Fig. 8 (136).
We can think of this turning as a turning of the face ABCD about AB, and a turning of each section parallel to ABCD round the vertical line in which it intersects the face ABEF, the space in which the turning takes place being a different one from that in which the cube lies.
One of the conditions, then, of our inquiry in the direction of the infinitely small is that we form the conception of a rotation about a plane. The production of a body in a state in which it presents the appearance of a looking-glass image of its former state is the criterion for a four-dimensional rotation.
There is some evidence for the occurrence of such transformations of bodies in the change of bodies from those which produce a right-handed polarisation of light to those which produce a left-handed polarisation; but this is not a point to which any very great importance can be attached.
Still, in this connection, let me quote a remark from Prof. John G. McKendrick’s address on Physiology before the British Association at Glasgow. Discussing the possibility of the hereditary production of characteristics through the material structure of the ovum, he estimates that in it there exist 12,000,000,000 biophors, or ultimate particles of living matter, a sufficient number to account for hereditary transmission, and observes: “Thus it is conceivable that vital activities may also be determined by the kind of motion that takes place in the molecules of that which we speak of as living matter. It may be different in kind from some of the motions known to physicists, and it is conceivable that life may be the transmission to dead matter, the molecules of which have already a special kind of motion, of a form of motion sui generis.”
Now, in the realm of organic beings symmetrical structures—those with a right and left symmetry—are everywhere in evidence. Granted that four dimensions exist, the simplest turning produces the image form, and by a folding-over structures could be produced, duplicated right and left, just as is the case of symmetry in a plane.
Thus one very general characteristic of the forms of organisms could be accounted for by the supposition that a four-dimensional motion was involved in the process of life.

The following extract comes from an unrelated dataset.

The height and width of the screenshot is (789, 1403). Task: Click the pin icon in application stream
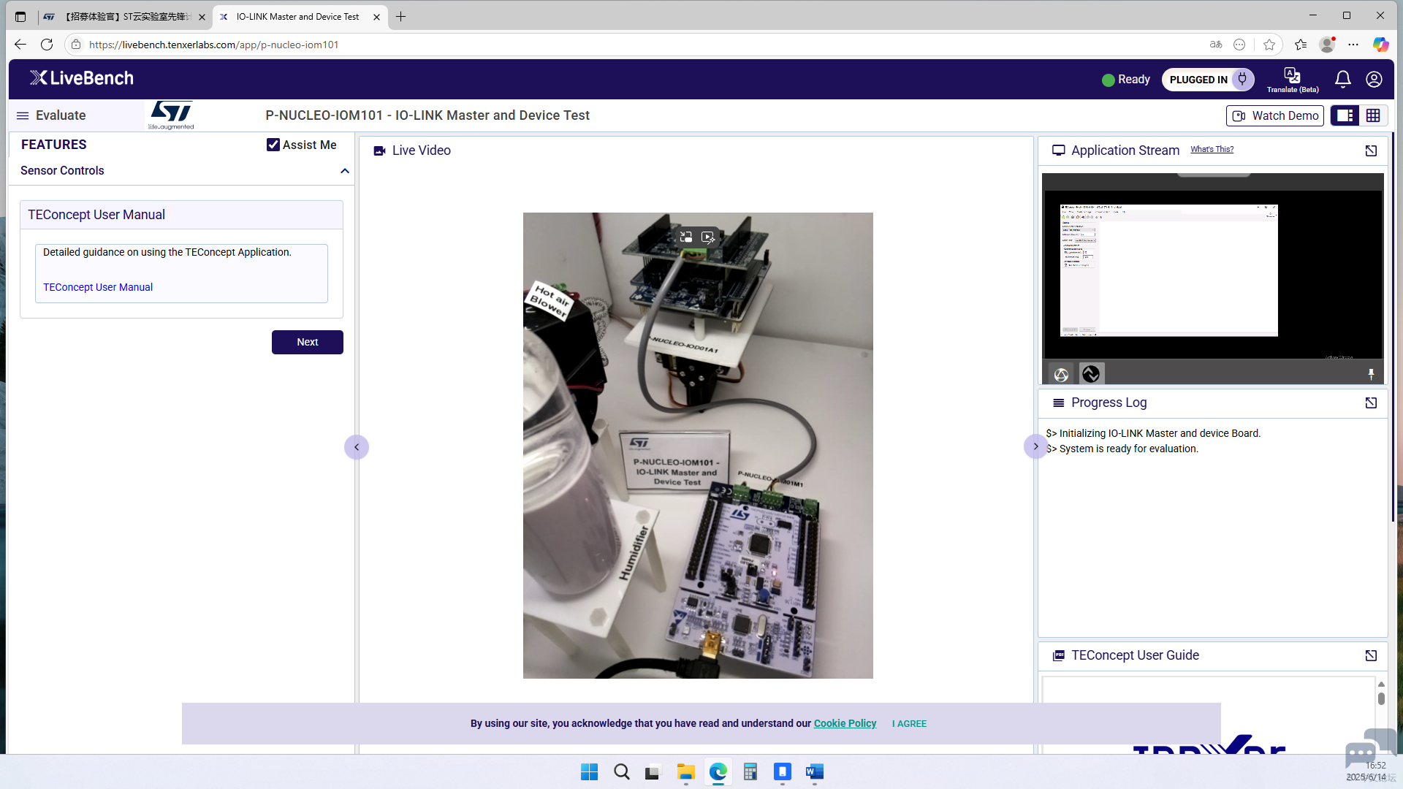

But whether four-dimensional motions correspond in other respects to the physiologist’s demand for a special kind of motion, or not, I do not know. Our business is with the evidence for their existence in physics. For this purpose it is necessary to examine into the significance of rotation round a plane in the case of extensible and of fluid matter.

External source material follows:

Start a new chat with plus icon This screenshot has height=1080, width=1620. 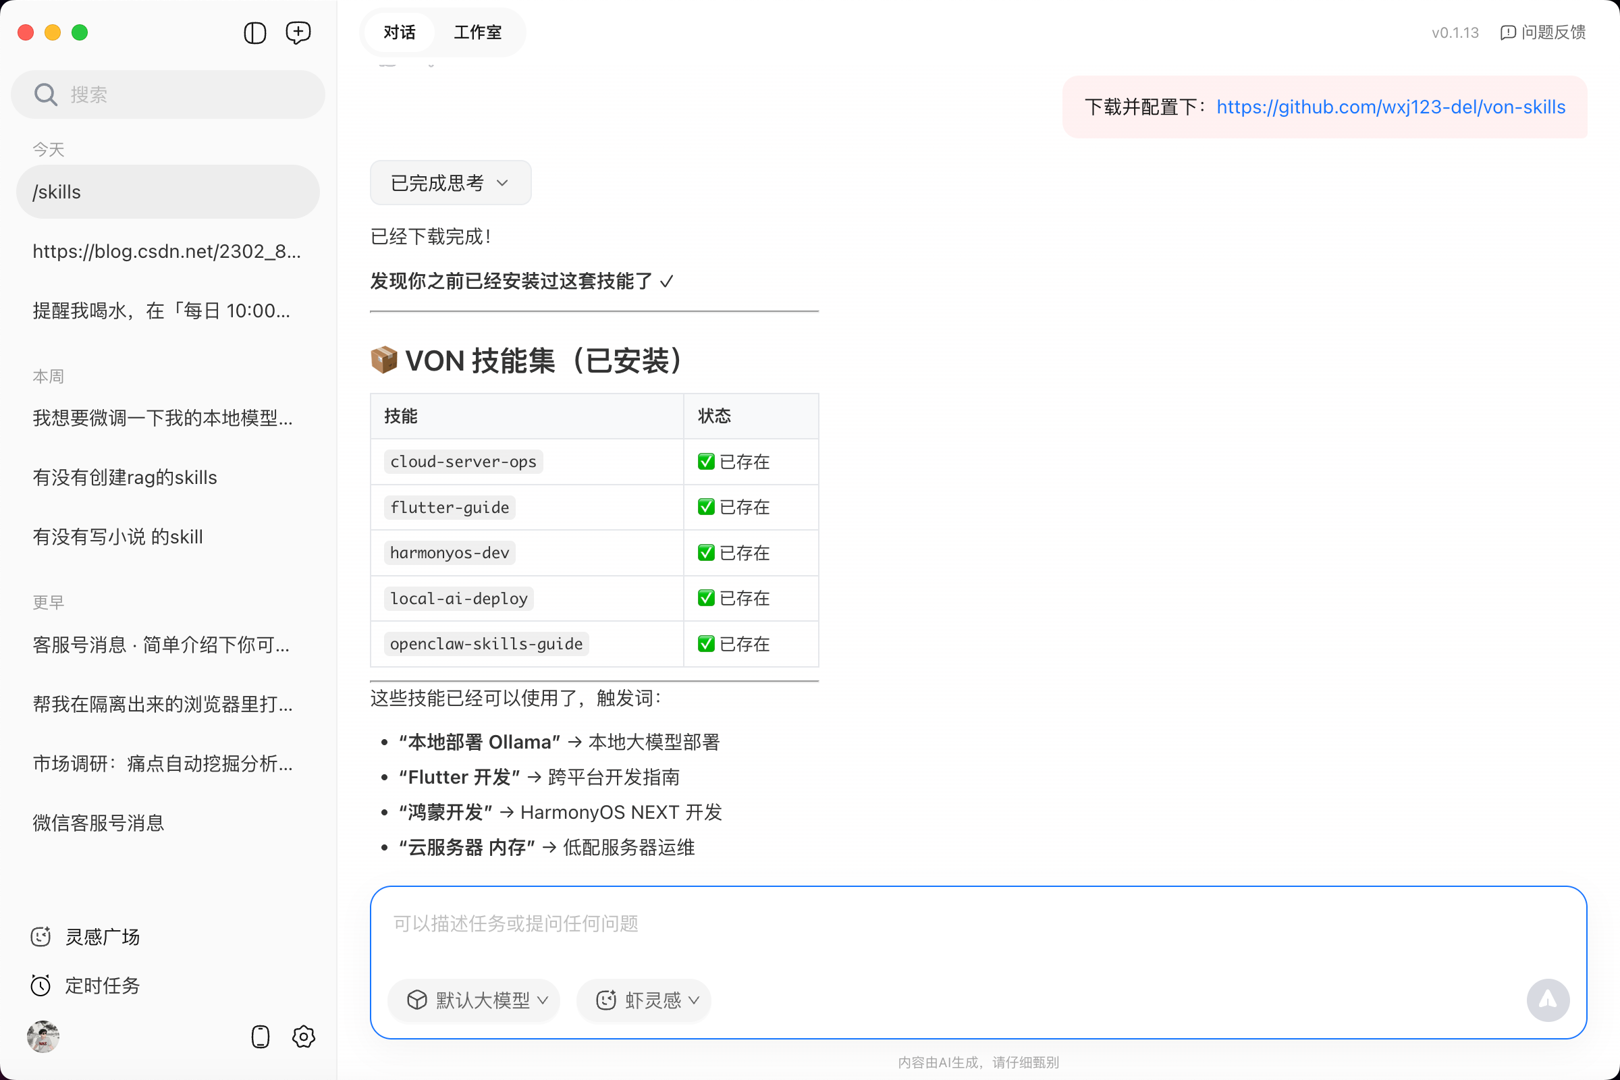(x=298, y=32)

Let us dwell a moment longer on the rotation of a rigid body. Looking at the cube in [fig. 3], which turns about the face of ABFE, we see that any line in the face can take the place of the vertical and horizontal lines we have examined. Take the diagonal line AF and the section through it to GH. The portions of matter which were on one side of AF in this section in [fig. 3] are on the opposite side of it in [fig. 8]. They have gone round the line AF. Thus the rotation round a face can be considered as a number of rotations of sections round parallel lines in it.